I have a viewset
in rest framework that is not behaving like I would expect. If I login with a non-staff user and navigate to the api-url/users I can see all the users listed there.
The IsAuthenticated
permission is working, because if I logout I get an error saying that I am not authenticated.
Am I using these permissions wrong? I have done the tutorial and looked through the docs, but I can't find anything to tell me why this shouldn't work
views:
class UserViewSet(viewsets.ModelViewSet):
"""Viewset for viewing users. Only to be used by admins"""
queryset = LangaLangUserProfile.objects.all()
serializer_class = UserSerializer
filter_backends = (filters.DjangoFilterBackend, )
filter_fields = '__all__'
permissions_classes = (permissions.IsAdminUser, )
class LanguageViewSet(viewsets.ReadOnlyModelViewSet):
"""Viewset for Language objects, use the proper HTTP methods to modify them"""
queryset = Language.objects.all()
serializer_class = LanguageSerializer
filter_backends = (filters.DjangoFilterBackend, )
filter_fields = '__all__'
permissions_classes = (permissions.IsAuthenticated, )
urls:
router = routers.DefaultRouter()
router.register(r'users', views.UserViewSet)

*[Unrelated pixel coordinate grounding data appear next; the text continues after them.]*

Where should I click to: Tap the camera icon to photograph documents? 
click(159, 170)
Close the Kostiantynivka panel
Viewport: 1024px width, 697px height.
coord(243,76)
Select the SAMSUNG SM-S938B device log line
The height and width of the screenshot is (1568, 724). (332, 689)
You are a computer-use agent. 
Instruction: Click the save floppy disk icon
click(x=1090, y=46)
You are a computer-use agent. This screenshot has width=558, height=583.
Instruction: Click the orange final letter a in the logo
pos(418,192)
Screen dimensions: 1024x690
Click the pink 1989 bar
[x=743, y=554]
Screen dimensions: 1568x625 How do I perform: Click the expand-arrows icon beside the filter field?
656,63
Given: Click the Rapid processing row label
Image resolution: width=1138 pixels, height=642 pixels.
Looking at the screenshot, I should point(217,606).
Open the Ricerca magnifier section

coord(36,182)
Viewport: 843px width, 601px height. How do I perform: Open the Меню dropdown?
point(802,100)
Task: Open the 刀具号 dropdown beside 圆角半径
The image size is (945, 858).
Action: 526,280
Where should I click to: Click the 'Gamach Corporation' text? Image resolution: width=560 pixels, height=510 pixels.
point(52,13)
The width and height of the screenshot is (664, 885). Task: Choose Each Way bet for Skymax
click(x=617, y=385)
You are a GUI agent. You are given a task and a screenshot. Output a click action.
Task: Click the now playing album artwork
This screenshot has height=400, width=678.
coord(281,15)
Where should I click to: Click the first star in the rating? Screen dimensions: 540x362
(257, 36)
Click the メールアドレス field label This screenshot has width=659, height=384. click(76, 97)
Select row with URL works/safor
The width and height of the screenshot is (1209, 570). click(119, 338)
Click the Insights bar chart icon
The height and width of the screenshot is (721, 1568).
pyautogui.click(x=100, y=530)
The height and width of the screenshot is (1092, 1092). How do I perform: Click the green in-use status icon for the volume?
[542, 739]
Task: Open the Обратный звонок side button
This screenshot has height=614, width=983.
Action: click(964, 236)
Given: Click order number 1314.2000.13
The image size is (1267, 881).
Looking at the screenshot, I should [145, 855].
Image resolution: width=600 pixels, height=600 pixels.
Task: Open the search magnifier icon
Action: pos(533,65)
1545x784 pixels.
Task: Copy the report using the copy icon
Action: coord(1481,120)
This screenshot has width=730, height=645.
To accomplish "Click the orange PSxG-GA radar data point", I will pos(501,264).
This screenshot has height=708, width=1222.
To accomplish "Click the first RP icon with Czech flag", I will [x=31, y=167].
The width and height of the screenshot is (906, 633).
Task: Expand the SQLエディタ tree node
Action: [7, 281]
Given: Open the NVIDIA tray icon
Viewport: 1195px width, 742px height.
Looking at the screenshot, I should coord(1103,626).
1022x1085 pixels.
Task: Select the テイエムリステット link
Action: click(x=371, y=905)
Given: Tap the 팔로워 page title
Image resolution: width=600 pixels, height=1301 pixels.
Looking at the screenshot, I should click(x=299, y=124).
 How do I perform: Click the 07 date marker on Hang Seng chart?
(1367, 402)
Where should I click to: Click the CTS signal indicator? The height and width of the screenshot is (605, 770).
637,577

router.register(r'language', views.LanguageViewSet)
serializers:
class UserSerializer(serializers.ModelSerializer):
"""Serializer for User objects"""
class Meta:
model = LangaLangUserProfile
fields = '__all__'
class LanguageSerializer(serializers.ModelSerializer):
"""Serializer for the Language model"""
class Meta:
model = Language
fields = '__all__'
depth = 2